O juiz responsável pela prisão diz que "acordo de paz" pôs fim à violência. Lá dentro, as facções fornecem alimentos e itens de higiene aos detentos

Por Felipe Frazão Atualizado em 3 abr 2017, 18h37 - Publicado em 8 fev 2017, 19h42

Na maior penitenciária do país, a superlotação é o menor dos problemas. Encravado no coração da capital gaúcha, a oito quilômetros da sede do governo estadual, o Presídio Central de Porto Alegre, recentemente rebatizado de Cadeia Pública, abriga mais de 4.600 detentos em um espaço onde não deveria haver mais de 1.900. As celas ficam permanentemente abertas. Não há chaves. Nem grades. Os presos circulam livremente pela galerias e, noite e dia, ditam as regras. O descontrole das autoridades é tamanho que o próprio juiz encarregado de fiscalizar o presídio, Sidiney José Brzuska, admite: quem manda por lá são as facções criminosas.
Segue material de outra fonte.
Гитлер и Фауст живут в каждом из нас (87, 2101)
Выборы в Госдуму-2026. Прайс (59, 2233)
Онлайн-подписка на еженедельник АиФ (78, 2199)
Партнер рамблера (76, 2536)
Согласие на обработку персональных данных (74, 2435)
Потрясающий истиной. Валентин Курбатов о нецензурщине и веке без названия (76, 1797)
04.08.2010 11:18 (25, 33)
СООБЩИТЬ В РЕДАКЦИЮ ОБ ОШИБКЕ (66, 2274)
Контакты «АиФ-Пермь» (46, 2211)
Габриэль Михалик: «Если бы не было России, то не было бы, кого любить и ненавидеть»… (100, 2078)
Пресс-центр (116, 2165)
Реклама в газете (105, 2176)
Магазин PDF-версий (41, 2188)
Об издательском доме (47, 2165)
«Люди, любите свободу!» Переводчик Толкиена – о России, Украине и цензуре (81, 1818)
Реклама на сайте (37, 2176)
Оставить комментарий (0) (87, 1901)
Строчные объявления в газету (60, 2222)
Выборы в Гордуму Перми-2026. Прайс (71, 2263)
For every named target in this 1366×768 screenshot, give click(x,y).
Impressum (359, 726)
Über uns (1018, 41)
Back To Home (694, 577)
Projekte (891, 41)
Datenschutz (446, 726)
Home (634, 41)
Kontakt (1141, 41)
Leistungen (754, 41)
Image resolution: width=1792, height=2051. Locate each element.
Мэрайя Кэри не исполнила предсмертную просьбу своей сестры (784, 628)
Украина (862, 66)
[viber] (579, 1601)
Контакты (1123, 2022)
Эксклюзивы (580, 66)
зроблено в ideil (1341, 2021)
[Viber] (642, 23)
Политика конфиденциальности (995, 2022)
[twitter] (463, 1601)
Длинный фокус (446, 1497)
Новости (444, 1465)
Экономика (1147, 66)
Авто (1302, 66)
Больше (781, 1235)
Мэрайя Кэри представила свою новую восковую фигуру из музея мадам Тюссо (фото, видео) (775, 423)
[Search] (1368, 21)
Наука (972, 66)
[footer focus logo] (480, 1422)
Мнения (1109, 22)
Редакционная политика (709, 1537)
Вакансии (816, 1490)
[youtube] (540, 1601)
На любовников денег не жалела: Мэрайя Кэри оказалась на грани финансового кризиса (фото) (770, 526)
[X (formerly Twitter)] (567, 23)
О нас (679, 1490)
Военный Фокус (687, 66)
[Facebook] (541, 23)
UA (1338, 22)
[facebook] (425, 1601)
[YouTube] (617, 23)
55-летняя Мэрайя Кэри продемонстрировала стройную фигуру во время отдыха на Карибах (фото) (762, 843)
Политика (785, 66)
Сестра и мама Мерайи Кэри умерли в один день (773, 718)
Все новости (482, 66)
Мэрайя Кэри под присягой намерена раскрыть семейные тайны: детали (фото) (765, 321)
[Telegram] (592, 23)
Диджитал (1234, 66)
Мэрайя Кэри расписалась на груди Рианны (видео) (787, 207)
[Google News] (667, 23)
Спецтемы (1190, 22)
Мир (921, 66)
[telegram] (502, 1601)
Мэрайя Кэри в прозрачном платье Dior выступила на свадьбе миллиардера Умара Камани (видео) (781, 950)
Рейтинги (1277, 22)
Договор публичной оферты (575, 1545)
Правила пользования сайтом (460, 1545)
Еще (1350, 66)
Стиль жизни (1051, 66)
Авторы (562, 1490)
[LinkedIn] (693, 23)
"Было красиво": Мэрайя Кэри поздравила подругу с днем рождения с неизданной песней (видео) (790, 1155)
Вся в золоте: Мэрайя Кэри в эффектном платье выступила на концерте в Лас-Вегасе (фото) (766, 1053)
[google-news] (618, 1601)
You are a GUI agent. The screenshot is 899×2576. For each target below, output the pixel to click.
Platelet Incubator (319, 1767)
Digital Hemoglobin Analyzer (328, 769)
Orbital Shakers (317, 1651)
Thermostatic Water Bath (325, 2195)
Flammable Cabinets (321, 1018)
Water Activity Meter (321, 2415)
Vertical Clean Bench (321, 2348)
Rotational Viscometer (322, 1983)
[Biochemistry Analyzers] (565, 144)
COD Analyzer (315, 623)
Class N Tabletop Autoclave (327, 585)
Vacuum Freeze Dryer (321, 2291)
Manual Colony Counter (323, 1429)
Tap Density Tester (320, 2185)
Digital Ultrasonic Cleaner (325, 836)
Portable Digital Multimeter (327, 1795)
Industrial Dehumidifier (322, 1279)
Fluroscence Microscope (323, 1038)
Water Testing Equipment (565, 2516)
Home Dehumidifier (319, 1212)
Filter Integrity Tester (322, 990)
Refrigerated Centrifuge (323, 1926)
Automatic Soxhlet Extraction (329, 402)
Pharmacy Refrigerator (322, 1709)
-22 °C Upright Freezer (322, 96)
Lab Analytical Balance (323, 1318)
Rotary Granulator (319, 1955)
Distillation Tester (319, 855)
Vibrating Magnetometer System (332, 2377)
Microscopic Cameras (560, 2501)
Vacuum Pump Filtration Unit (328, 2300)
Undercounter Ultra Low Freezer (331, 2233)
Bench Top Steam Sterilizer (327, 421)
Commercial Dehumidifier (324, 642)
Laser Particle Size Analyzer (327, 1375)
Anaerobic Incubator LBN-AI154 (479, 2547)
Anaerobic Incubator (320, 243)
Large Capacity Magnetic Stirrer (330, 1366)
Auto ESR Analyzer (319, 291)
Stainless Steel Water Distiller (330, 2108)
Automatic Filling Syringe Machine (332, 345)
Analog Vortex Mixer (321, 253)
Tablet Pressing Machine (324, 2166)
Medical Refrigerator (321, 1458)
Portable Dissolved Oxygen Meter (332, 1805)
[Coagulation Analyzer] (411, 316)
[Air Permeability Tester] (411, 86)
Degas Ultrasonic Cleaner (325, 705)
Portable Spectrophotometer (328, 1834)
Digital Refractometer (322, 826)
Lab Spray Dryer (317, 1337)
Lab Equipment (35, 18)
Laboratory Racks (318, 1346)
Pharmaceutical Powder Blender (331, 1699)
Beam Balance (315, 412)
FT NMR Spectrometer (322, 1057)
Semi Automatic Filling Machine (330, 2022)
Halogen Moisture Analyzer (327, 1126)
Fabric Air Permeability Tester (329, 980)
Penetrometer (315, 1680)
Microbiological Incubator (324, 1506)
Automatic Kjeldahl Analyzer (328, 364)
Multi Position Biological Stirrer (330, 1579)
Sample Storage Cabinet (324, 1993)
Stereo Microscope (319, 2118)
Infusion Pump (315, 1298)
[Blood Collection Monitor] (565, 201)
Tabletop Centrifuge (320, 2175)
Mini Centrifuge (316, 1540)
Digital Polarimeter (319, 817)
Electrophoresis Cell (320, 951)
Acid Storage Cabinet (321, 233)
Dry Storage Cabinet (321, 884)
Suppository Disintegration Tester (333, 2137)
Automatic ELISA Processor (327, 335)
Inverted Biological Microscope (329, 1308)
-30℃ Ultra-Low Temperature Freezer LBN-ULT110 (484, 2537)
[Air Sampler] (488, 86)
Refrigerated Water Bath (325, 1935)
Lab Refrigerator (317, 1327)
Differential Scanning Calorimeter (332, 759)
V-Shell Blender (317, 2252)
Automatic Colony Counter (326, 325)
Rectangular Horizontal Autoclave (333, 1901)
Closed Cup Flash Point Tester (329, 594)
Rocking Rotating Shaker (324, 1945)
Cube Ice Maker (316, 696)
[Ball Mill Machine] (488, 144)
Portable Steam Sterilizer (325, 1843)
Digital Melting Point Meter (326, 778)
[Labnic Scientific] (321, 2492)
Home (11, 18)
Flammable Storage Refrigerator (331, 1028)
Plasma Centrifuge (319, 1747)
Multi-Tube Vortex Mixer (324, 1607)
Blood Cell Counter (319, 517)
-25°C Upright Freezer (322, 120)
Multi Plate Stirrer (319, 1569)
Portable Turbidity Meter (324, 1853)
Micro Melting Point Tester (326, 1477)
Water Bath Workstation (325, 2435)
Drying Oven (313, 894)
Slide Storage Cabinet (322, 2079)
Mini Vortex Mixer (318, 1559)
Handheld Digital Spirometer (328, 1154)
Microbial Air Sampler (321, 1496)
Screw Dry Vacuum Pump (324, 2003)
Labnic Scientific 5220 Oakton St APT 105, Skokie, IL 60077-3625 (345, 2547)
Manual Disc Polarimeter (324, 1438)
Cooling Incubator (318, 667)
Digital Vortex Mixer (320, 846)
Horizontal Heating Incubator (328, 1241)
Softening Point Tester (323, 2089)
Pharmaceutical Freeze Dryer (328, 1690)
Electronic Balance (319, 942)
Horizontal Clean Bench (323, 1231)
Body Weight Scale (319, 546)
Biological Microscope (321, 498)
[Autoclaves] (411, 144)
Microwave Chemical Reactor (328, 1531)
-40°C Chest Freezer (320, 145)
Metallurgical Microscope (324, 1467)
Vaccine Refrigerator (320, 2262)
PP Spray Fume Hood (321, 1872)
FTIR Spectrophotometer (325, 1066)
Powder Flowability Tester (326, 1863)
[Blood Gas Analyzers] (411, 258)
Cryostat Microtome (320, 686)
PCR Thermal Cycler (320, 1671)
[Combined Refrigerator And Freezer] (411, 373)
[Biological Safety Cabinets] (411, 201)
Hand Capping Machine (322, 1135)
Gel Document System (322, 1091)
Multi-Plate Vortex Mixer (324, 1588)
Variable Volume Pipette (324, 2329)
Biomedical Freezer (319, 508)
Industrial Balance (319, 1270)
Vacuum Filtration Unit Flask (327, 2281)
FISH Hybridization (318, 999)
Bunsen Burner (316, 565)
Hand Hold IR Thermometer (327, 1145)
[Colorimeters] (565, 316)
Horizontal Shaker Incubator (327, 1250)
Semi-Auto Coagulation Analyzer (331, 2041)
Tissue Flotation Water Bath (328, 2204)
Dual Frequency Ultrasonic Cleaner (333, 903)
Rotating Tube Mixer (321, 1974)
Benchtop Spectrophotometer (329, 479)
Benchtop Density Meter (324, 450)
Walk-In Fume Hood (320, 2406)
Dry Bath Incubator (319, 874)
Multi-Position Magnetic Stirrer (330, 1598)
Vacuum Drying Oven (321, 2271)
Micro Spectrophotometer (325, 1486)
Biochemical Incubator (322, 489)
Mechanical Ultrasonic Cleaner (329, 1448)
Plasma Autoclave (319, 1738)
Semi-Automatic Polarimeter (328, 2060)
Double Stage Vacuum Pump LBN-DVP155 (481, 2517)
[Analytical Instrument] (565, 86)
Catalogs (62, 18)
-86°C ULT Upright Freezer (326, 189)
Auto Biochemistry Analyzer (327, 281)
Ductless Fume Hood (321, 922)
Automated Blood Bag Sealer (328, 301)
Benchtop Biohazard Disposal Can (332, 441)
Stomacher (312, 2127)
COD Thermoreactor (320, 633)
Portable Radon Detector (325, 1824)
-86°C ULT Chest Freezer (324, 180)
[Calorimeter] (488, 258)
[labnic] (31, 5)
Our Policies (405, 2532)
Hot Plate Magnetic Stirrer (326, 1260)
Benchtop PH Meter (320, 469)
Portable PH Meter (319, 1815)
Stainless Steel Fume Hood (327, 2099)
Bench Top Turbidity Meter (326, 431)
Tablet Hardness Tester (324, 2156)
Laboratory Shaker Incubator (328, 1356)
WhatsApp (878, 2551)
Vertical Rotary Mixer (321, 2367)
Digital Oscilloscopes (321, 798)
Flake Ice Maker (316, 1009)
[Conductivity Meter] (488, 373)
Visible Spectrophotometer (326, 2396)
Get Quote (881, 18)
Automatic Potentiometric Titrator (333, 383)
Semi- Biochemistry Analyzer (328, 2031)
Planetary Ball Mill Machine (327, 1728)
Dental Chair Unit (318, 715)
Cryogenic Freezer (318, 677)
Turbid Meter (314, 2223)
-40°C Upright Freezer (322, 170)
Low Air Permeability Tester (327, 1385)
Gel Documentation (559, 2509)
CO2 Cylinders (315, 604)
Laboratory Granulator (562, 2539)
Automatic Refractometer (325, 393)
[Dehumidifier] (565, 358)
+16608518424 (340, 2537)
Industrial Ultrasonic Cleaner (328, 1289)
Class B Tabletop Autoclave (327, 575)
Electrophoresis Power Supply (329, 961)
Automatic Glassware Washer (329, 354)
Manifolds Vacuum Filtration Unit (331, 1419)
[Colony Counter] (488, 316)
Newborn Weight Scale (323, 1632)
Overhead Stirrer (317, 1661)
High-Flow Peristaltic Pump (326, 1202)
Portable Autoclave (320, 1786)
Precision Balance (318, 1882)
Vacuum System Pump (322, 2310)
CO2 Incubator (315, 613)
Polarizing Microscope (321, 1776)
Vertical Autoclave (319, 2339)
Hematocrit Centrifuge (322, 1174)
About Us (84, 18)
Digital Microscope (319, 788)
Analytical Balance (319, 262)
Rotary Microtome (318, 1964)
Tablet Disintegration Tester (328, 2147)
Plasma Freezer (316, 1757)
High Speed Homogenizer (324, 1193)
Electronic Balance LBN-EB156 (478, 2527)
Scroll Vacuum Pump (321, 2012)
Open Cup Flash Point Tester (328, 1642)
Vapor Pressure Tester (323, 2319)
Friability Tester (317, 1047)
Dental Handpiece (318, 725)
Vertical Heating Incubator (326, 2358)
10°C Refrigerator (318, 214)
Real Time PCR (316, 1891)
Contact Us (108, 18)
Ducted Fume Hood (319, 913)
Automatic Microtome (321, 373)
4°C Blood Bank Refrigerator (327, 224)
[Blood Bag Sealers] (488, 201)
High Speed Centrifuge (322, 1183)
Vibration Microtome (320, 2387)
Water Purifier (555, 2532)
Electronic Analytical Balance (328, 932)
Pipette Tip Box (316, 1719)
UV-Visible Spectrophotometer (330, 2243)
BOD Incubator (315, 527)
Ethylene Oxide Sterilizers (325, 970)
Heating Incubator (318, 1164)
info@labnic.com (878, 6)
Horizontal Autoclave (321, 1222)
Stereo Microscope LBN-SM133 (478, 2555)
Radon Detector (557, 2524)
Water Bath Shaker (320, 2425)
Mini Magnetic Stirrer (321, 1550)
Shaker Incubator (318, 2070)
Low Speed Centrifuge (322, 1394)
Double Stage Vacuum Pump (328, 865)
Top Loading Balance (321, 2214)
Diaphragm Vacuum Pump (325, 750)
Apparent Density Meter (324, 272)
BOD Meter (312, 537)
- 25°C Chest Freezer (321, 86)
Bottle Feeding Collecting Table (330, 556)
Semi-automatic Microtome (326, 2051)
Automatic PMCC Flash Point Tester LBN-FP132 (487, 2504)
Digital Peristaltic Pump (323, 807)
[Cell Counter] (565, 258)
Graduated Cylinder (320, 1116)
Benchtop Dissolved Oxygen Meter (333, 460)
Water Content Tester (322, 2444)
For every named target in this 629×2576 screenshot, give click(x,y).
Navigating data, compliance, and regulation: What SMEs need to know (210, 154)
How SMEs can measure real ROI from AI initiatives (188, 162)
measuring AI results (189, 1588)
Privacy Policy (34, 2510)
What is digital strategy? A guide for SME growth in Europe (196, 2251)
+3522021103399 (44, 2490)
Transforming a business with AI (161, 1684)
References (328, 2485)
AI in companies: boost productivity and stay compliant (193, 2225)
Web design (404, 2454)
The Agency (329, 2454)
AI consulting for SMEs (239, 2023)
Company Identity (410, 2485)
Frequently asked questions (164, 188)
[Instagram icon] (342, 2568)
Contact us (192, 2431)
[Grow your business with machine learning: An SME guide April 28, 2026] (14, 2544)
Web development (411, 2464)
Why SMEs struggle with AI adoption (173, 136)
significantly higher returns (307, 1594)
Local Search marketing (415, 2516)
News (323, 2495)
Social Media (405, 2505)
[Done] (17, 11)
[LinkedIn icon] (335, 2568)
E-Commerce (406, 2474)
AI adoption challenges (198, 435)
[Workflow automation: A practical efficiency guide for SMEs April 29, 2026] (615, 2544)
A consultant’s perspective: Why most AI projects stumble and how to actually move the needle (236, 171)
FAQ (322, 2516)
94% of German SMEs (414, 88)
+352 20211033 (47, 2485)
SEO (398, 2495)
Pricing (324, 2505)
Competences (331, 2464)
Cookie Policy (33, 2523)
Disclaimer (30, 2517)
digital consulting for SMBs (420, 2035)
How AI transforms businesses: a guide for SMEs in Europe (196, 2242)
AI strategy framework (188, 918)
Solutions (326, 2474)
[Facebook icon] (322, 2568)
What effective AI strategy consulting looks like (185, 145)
Até mesmo itens básicos, como produtos de limpeza e as roupas usadas pelos detentos, são fornecidos pelos criminosos que comandam as três maiores facções em atuação no estado. Diz o magistrado: “O Estado é dependente das facções, são elas que asseguram a integridade da pessoa presa. Dentro de uma galeria tem 500 presos e nenhum policial, e quem garante que você não vai morrer ali dentro é quem controla o lugar. Portanto, a vida está na mão da facção, não do Estado. Se o Estado quer reassumir o controle do presídio, a primeira coisa é garantir a integridade física do preso”.

O juiz afirma que atualmente o governo estadual, responsável pela unidade, fornece apenas energia elétrica, água e alimentação básica para os presos. Todo o resto quem providencia são as facções criminosas, o que, observa o magistrado, só faz aumentar o poderio dos criminosos dentro do presídio. “A facção se torna credora do sujeito em cima de comida, remédio, material de higiene, roupa, calçado. Quem fornece é a facção ou a família. O Estado não dá”, afirma.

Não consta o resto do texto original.